### TASK STATEMENT:
Your answer must be the exact lines from the one holding "Image resolution: width=750" through the last line of the records below, with no pictures.
*** Begin section ***
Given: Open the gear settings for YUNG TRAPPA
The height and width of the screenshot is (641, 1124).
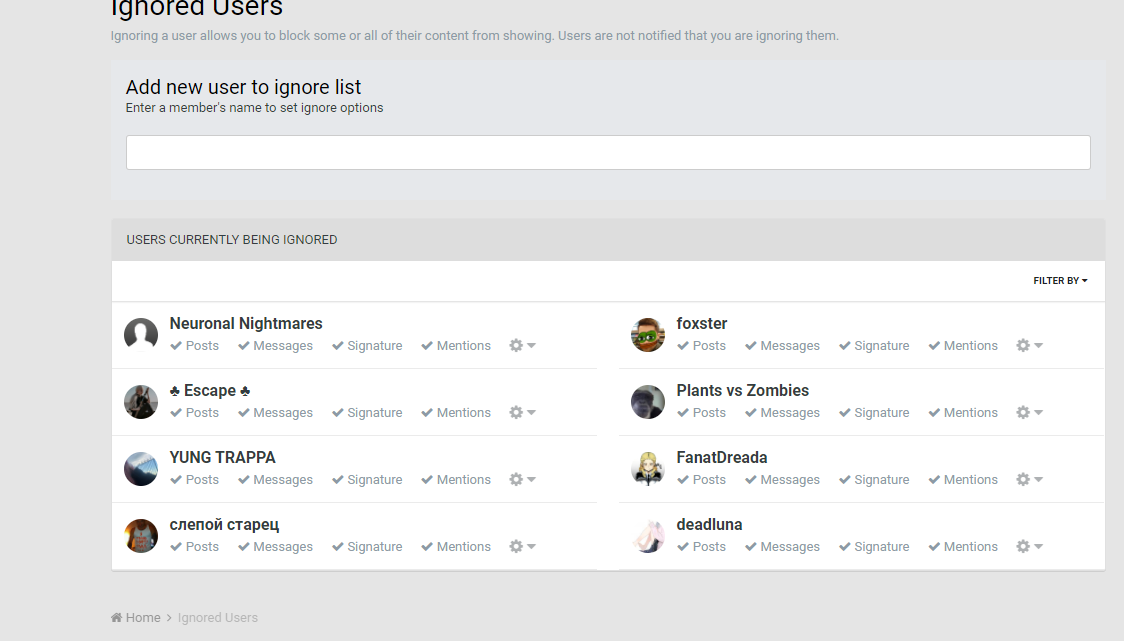Looking at the screenshot, I should [517, 480].
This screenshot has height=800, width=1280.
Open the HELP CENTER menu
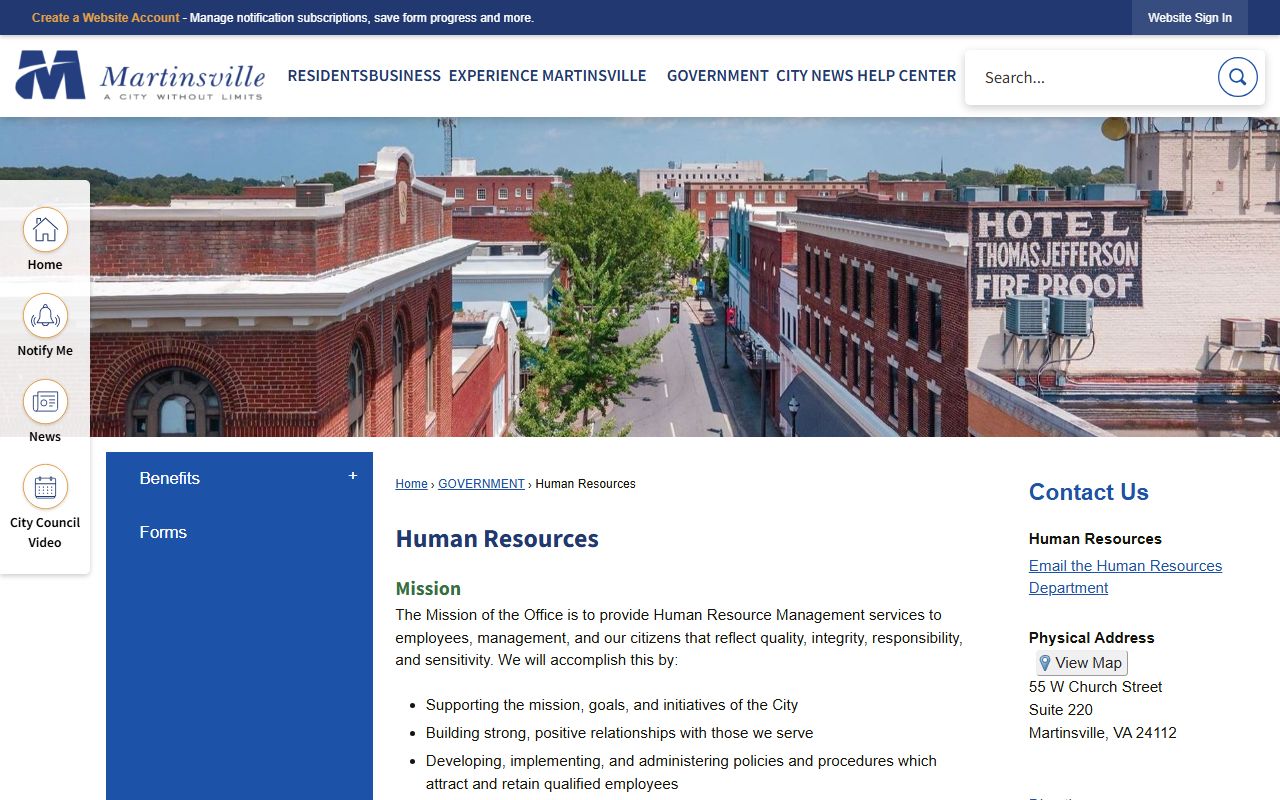pyautogui.click(x=907, y=76)
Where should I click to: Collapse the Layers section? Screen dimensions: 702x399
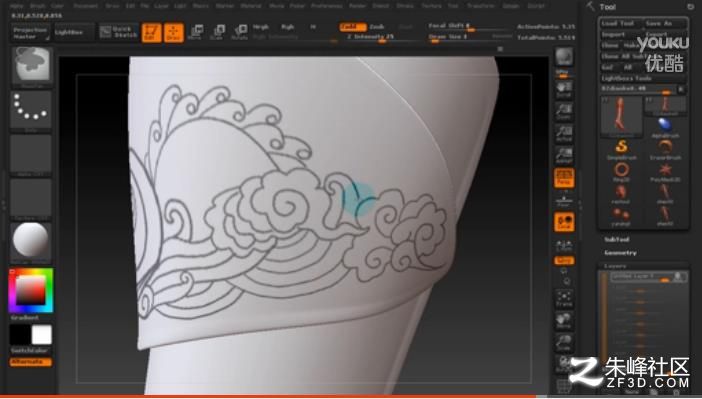point(615,266)
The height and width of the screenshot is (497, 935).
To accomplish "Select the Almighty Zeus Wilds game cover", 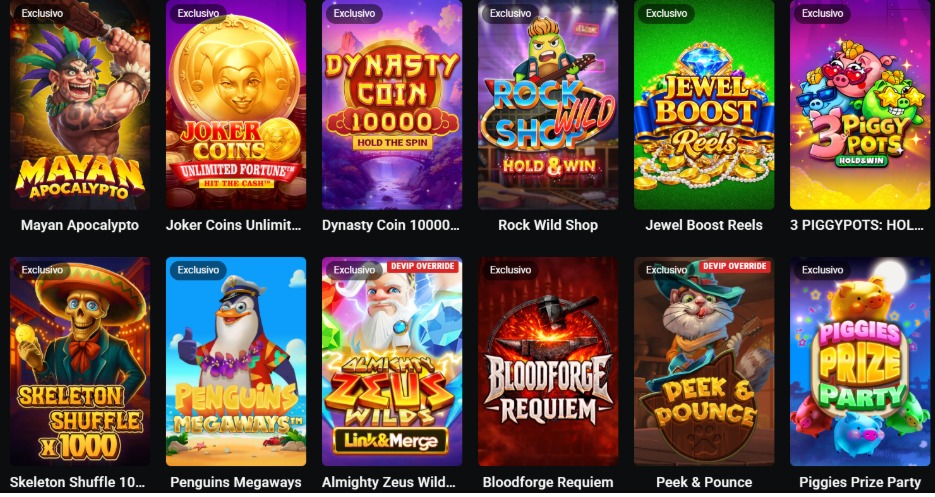I will coord(392,362).
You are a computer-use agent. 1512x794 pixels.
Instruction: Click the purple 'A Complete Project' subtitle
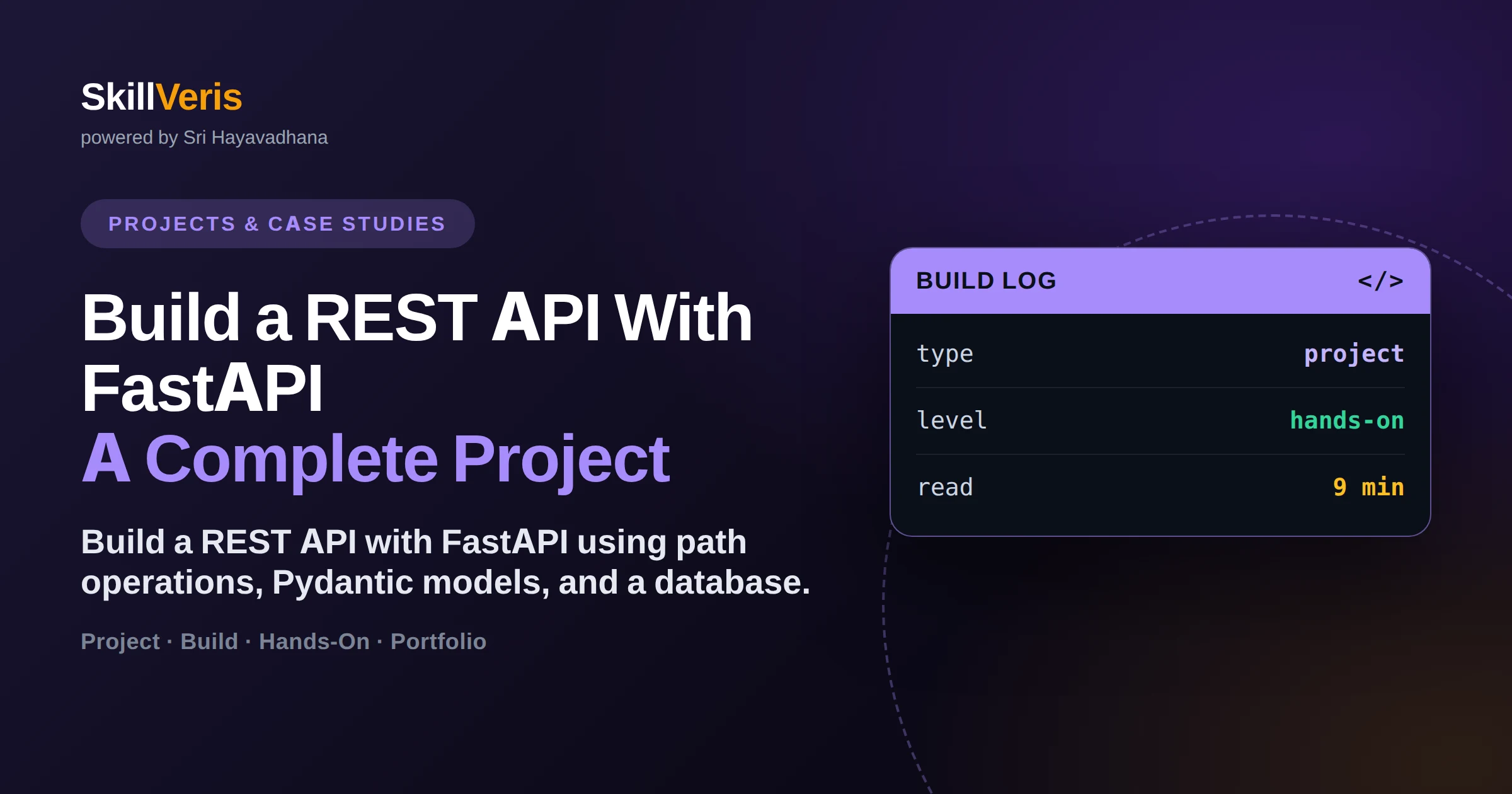pyautogui.click(x=375, y=459)
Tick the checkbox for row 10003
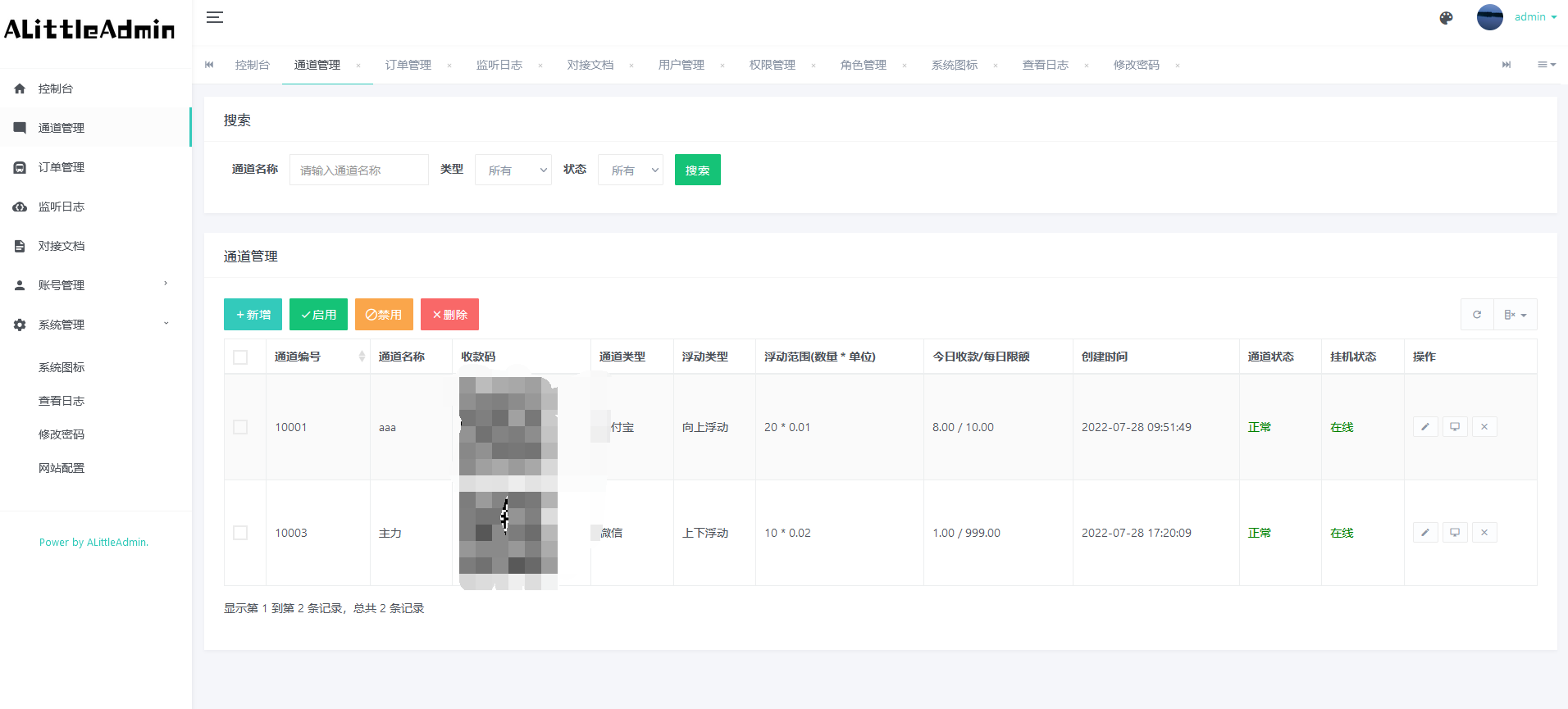This screenshot has width=1568, height=709. click(240, 533)
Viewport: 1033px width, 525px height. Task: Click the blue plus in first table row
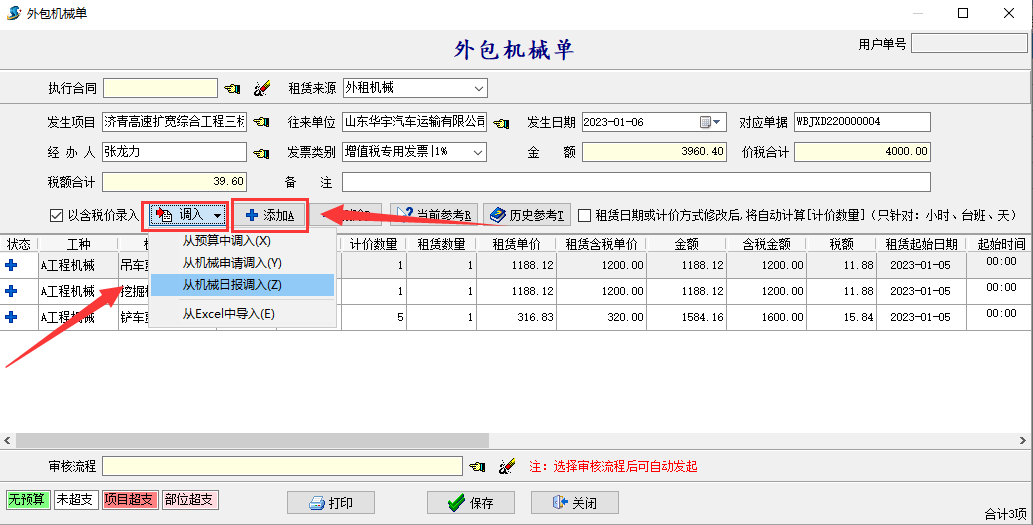(x=12, y=265)
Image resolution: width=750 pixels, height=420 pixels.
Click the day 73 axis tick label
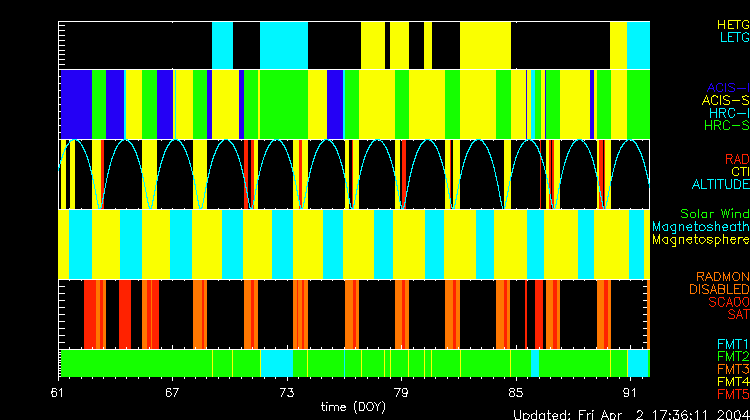(287, 392)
*** End section ***
### RESULT OF THIS TASK:
Image resolution: width=750 pixels, height=420 pixels.
Click the day 73 axis tick label
(287, 392)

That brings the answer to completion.